Cabe preguntarse si los
candidatos de VOX, cuya apuesta por la inversión pública niegan en todos los
sectores, estaban en realidad comprometiéndose en este caso a inversiones de
miles de millones de euros para reabrir el carbón. No parece que esto vaya a
ser así por la parte del espectro político qué calificó a la minería de
chiringuito y a los mineros de privilegiados, cuando las intensas luchas
advertían de lo que está pasando hoy. Muestra de ello es que ni Figaredo ni
Pollán pisaron El Bierzo ni apoyaron las demandas de los trabajadores cuando la
central estaba en pie y las minas abiertas, unos tiempos en los que sí que se
podía salvar al sector o al menos buscar una salida ordenada.
Más lamentable aún si
se tiene en cuenta que fue la firma de Gonzalo Santoja (Consejero de Cultura de
VOX en la Junta de Castilla y León) quién autorizó la demolición de
Compostilla. Poco se puede esperar de un impresentable como Figaredo, que tras
un aspecto de torero con estudios de universidad privada esconde la última
pieza de un linaje de empresarios mineros, dueños de Minas de Figaredo y, a su
vez, sobrino del delincuente Rodrigo Rato. La familia Figaredo llegó a dejar a
1600 mineros en la calle cuando estos trataban de negociar un nuevo Convenio
Colectivo en un contexto conflictivo derivado del aumento de beneficios
empresariales por la crisis del petróleo.
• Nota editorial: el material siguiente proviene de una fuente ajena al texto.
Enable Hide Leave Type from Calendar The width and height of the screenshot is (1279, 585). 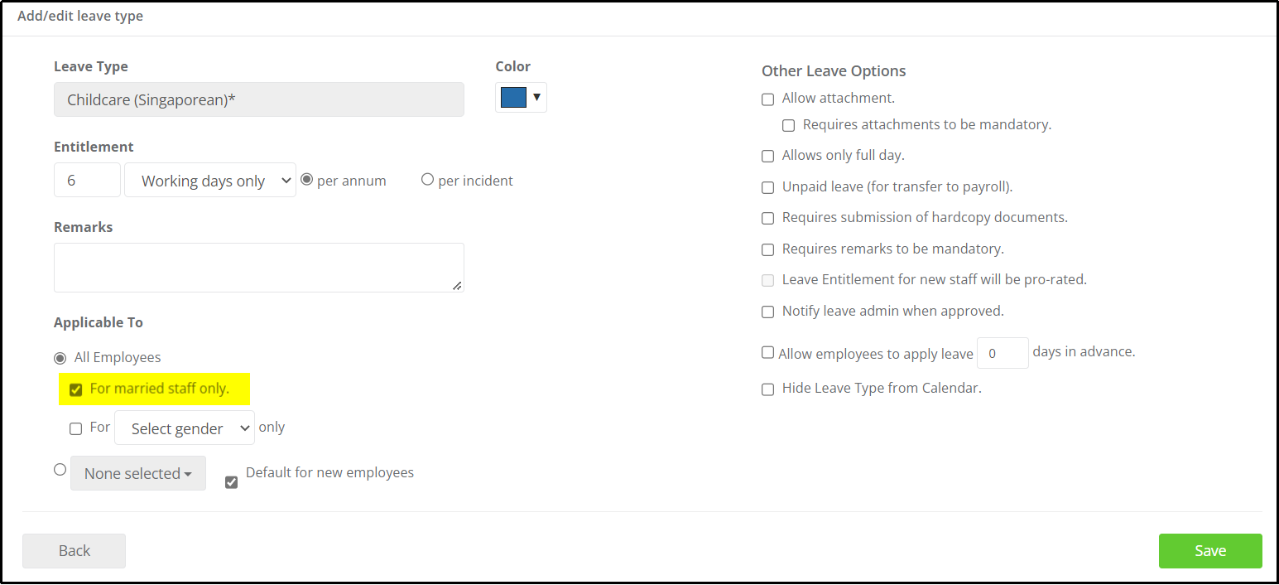point(768,389)
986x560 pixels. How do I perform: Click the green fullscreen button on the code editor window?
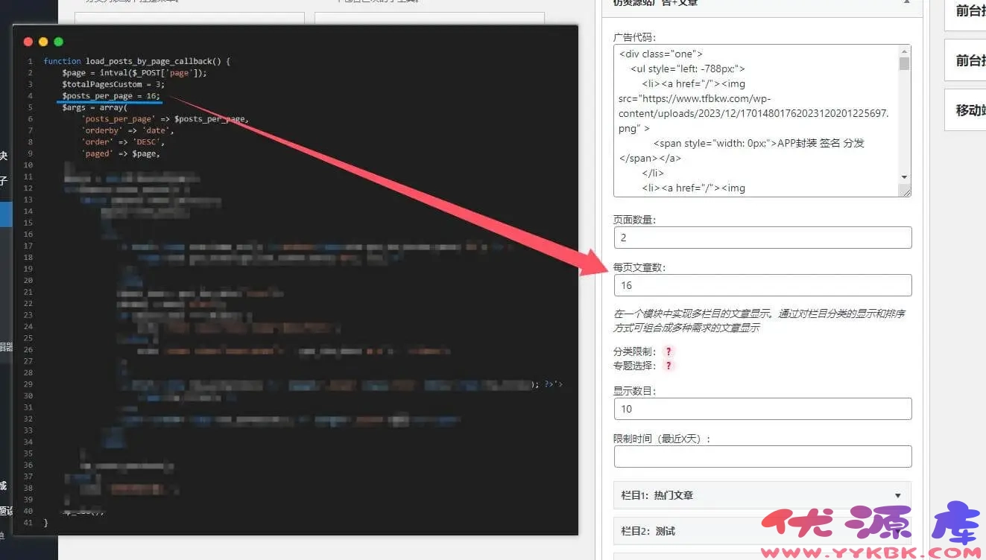(59, 42)
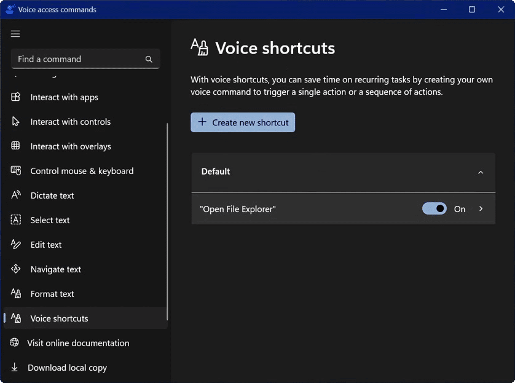Select Control mouse & keyboard icon
515x383 pixels.
click(x=15, y=171)
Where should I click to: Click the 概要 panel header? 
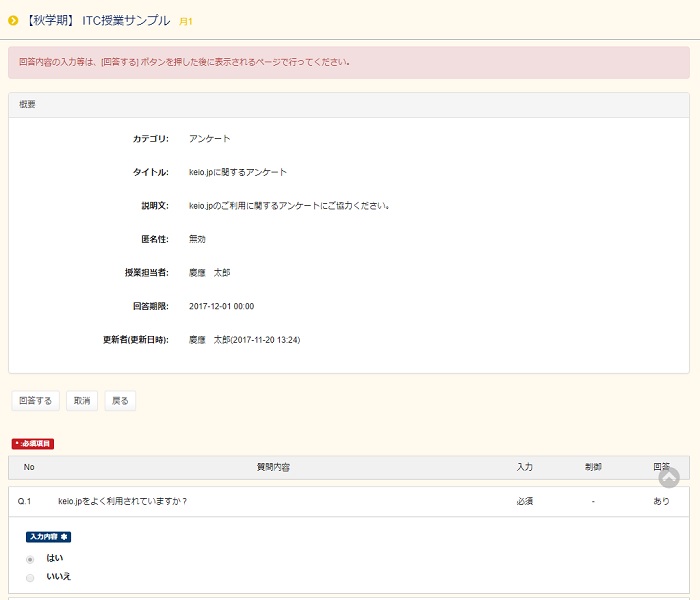point(28,104)
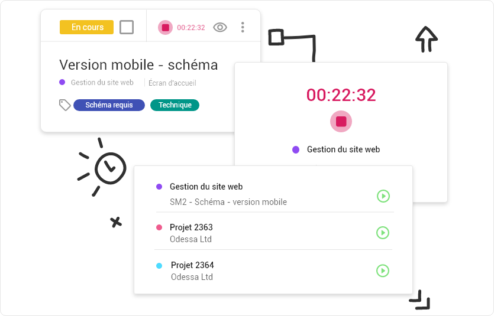Start timer for SM2 - Schéma - version mobile
This screenshot has height=316, width=494.
click(x=383, y=196)
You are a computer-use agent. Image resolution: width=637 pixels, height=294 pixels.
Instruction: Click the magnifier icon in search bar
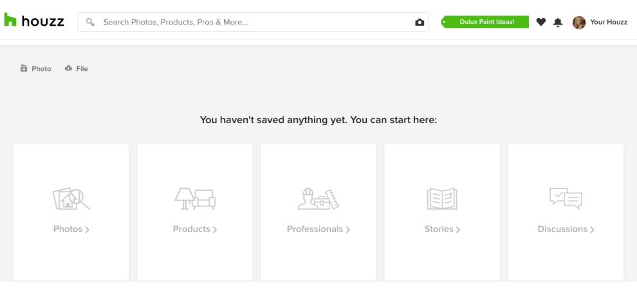coord(90,22)
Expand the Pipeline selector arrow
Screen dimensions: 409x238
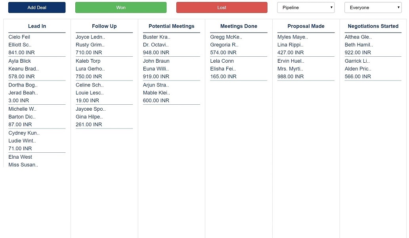coord(331,7)
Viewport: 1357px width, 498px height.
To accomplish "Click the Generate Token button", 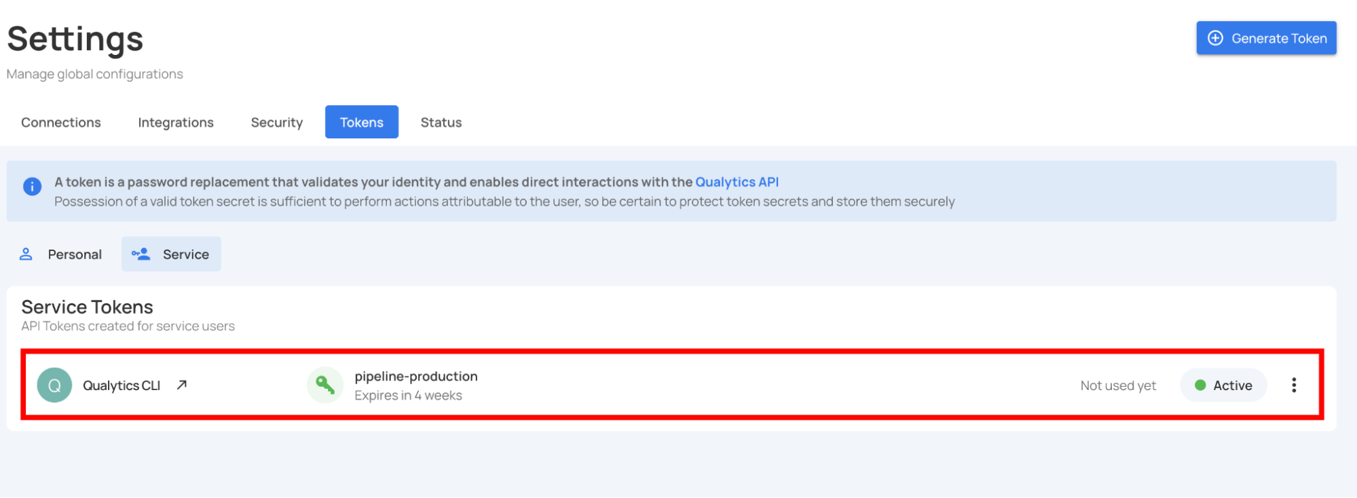I will 1266,38.
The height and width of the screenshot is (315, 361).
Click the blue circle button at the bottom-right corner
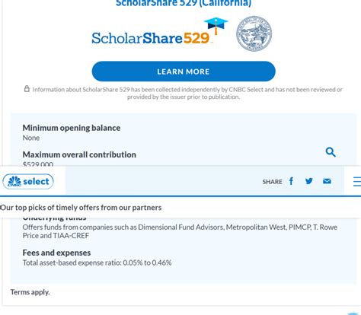pos(353,313)
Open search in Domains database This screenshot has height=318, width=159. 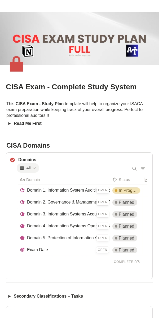pyautogui.click(x=134, y=169)
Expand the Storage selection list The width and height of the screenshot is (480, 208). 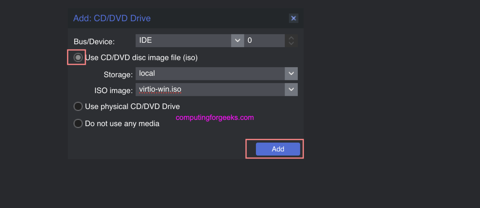291,73
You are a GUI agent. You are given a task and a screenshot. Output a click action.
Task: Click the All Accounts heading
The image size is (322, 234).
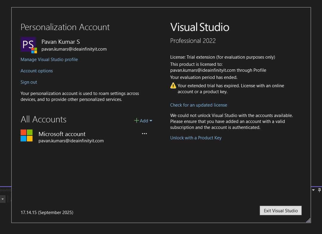(44, 119)
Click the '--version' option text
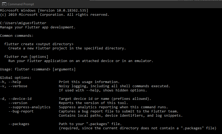222x134 pixels. 18,103
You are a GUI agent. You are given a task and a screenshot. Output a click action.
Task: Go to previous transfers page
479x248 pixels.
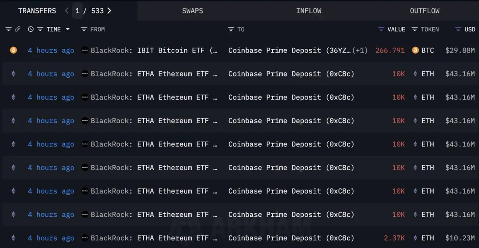[67, 11]
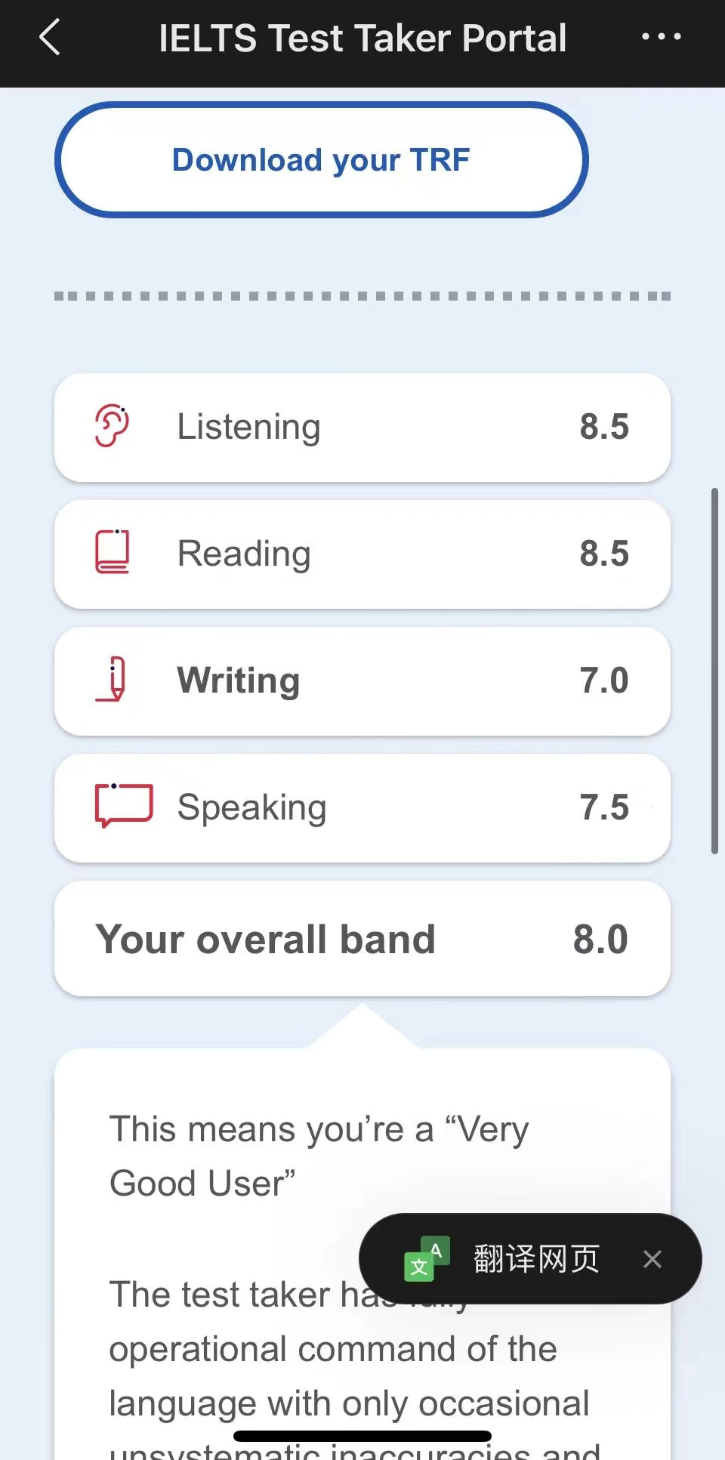
Task: Tap the Listening ear icon
Action: click(112, 426)
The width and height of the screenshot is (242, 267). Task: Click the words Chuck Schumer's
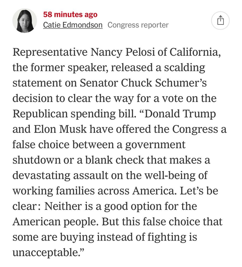tap(164, 83)
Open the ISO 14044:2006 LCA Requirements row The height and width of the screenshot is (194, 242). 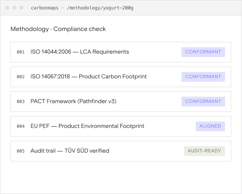(x=121, y=52)
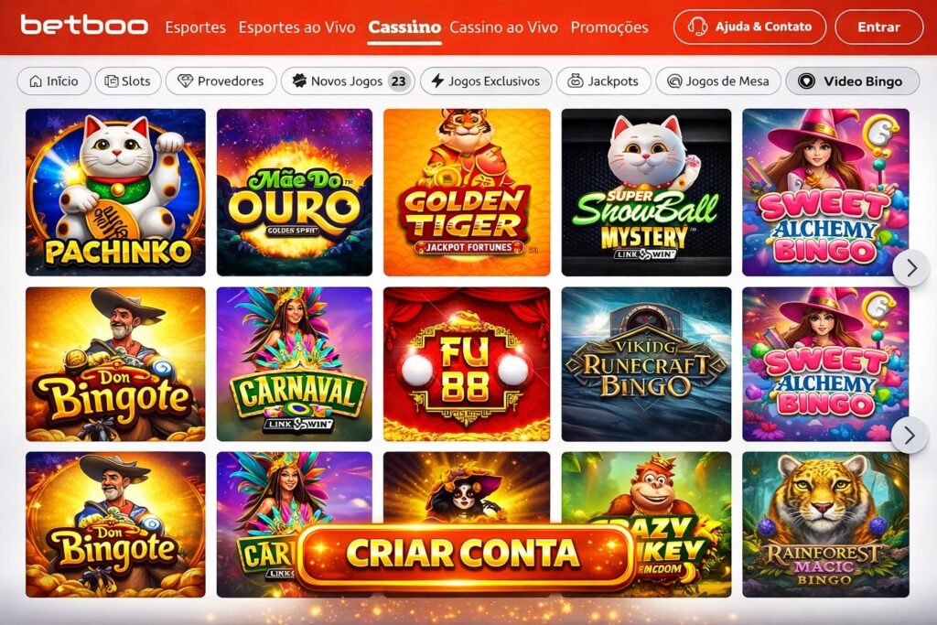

Las jornadas de huelga terminaron
cuando los obreros retuvieron al abuelo del diputado. Destacable cuanto menos
que hoy el último vástago de la saga se autoproponga a reconstruir el sector
cuyo cierre precipitaron.
Poca diferencia entre
la moral de este individuo y su acompañante en el paripé, el berciano Miguel
Suárez Arca, ahora ex procurador de VOX en las Cortes de Castilla y León, quien
en medio del derribo protagonizó una escena tan triste como ficticia, en la que
ponía su hombro para que una mujer que lloraba sin soltar una lágrima, fuera inmortalizada
ante las cámaras. Subiendo el procurador la instantánea a sus redes sociales,
demostrando que por encima de la pena está el marketing. Y es que Suárez Arca,
apodado Tupé cuando era el malote del barrio, entró a la política de la mano
del PP, cuando estos, con el ministro José Manuel Soria al frente, se disponían
a dar carpetazo a la minería, incumpliendo el Plan del Carbón y precipitando el
cierre antes de lo previsto.
Lo que para El Bierzo
es una desgracia, queda reducido a patéticas escenas para TikTok virales,
protagonizados por personajes que de una manera u otra han ignorado,
favorecido, apoyado o incluso celebrado el cierre del sector. En su libro La
Sociedad del Espectáculo, Guy Debord teoriza que la realidad se plantea como
una acumulación de espectáculos y da una aproximación a nuestra escena:
"Los personajes admirados son bien conocidos por no ser lo que son. Se han
convertido en grandes hombres a fuerza de descender por debajo del umbral de la
más mínima vida intelectual, y ellos lo saben".